Covid-19 surge in Asia: Lockdown in the Philippines slows spread of virus but devastates jobs

Filipinos queue to receive financial assistance as part of a relief programme for families affected by Covid-19 lockdown measures in Marikina City, Metro Manila, on April 13, 2021. PHOTO: EPA-EFE

MANILA - The Philippines is coming out of another hard lockdown and signs are it may have succeeded in putting a break to an alarming resurgence in coronavirus infections.

Latest Health Ministry figures showed the number of daily Covid-19 cases was down to about 8,000 in the past two days, from as high as 15,000 in recent weeks.

The virus is also not spreading as fast as it used to, according to data crunchers. But the cost has been devastating to an economy that ratings firm Moody's believes is already in "a worrisome state".

The government slapped sweeping restrictions in Metro Manila and four nearby provinces, an area covering a quarter of the nation's population, from March 29 to April 11 to slow a new outbreak far worse than last year's.

Infections, fuelled by new, more transmissible variants, had topped 10,000 a day in recent weeks, double the numbers when the first outbreak peaked last year.

Hospitals are still filled to the brim. There have been gut-wrenching stories of patients dying in makeshift tents and inside their cars because hospitals are inundated with patients and running short of rooms and resources to treat them.

With close to 900,000 infections and over 15,000 dead, the Philippines has the second-worst outbreak in South-east Asia, after Indonesia.

The government's main economic planning agency said that while the two-week lockdown managed to prevent about 260,000 new infections and some 4,000 deaths, it also led to at least 130,000 workers in Metro Manila alone losing their jobs and over 50,000 more going hungry.

Already, since the pandemic slammed the brakes last year on the Philippines' remarkable growth story, more than four million Filipinos remain without jobs while close to eight million have had to take pay cuts from shorter working hours.

The National Economic and Development Authority estimates that each worker has seen his pay shrink by 23,000 pesos (S$630) since various forms of quarantine restrictions were put in place in March last year.

Mr Winifred Bagyosa, 53, a barber who works for a large chain of men's salons, said he again had to go for two weeks without earning a cent because of the latest lockdown.

He gets paid a small, basic salary, but his main income is dependent on how many customers sit on his chair for a haircut and the tips they give him.

"So, no work, no pay," he said.

He said he and his wife have had to again lean on their adult children, who are themselves hard up and trying to supplement their income by selling food online.

The country's economic managers have been pushing hard to relax quarantine restrictions to revive a crippled economy.

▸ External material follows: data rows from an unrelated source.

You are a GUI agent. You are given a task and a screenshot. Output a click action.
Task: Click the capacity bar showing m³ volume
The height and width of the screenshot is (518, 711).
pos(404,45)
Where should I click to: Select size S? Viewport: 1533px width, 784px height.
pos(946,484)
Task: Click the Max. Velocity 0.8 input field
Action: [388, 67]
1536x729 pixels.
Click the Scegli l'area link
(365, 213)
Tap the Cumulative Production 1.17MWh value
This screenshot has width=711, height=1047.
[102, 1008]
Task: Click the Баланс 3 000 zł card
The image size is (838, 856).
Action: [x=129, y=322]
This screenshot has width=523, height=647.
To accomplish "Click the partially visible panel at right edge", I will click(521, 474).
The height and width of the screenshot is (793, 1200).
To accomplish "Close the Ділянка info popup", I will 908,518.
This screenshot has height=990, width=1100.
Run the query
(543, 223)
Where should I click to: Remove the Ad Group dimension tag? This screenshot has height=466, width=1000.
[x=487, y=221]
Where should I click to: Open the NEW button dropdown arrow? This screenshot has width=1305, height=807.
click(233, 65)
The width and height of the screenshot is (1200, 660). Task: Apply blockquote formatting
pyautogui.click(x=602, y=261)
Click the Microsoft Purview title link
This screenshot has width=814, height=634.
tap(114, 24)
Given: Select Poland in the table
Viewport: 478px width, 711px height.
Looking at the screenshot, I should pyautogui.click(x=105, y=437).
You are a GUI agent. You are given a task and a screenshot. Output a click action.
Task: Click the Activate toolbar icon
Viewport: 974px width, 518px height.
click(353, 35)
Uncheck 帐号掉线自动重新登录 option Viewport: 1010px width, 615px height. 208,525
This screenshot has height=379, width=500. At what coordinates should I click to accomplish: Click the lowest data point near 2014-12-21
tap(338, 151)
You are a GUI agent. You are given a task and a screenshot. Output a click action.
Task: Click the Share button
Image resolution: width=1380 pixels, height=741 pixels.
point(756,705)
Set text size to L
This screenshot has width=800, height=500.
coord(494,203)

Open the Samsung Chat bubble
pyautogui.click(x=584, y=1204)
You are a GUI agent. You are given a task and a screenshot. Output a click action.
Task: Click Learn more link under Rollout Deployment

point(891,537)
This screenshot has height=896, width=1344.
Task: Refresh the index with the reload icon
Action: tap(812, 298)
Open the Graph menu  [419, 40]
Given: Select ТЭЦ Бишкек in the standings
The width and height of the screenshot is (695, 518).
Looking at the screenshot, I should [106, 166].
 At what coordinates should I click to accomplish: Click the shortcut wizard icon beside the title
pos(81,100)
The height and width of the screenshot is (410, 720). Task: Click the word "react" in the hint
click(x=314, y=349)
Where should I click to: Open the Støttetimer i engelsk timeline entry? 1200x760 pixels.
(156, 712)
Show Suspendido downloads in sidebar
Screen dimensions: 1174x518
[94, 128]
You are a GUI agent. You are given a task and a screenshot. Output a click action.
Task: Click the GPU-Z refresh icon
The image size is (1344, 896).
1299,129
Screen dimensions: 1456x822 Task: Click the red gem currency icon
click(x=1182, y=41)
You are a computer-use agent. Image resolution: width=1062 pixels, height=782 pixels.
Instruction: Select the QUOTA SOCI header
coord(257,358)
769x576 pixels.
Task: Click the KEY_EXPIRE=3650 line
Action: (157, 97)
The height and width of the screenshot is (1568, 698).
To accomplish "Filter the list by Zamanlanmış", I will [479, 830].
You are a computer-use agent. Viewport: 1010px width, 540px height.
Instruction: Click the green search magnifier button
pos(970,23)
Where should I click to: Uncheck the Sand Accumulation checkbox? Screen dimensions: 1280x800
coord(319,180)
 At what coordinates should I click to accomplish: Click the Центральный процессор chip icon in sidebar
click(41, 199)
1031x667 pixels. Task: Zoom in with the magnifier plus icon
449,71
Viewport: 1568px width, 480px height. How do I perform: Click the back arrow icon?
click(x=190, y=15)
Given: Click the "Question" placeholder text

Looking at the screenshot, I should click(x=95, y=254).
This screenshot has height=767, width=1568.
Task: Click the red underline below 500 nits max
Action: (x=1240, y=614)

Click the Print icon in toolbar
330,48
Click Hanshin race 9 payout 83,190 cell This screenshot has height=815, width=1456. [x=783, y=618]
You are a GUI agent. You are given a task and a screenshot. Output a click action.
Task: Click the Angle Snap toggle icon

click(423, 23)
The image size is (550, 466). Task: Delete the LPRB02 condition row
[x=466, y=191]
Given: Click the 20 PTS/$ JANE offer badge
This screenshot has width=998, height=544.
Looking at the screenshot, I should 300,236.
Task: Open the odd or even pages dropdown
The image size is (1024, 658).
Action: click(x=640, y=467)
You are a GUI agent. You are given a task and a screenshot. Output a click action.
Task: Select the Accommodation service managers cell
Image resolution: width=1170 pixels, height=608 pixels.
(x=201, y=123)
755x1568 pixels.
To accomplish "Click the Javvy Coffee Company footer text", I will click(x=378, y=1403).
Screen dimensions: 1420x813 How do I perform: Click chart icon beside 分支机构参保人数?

Economic Planning Secretary Karl Chua has been arguing that Covid-19 infections had been contained even after the government allowed more companies to reopen and more workers to come to work in October last year.

He said this was proof that there is a way to safely reopen the economy, via "localised lockdowns, for instance, even with the new variants causing infections to spike".

"The issue we face now is not economy versus health," he added. "It is the total health of the people, whether from Covid, non-Covid sickness, or hunger."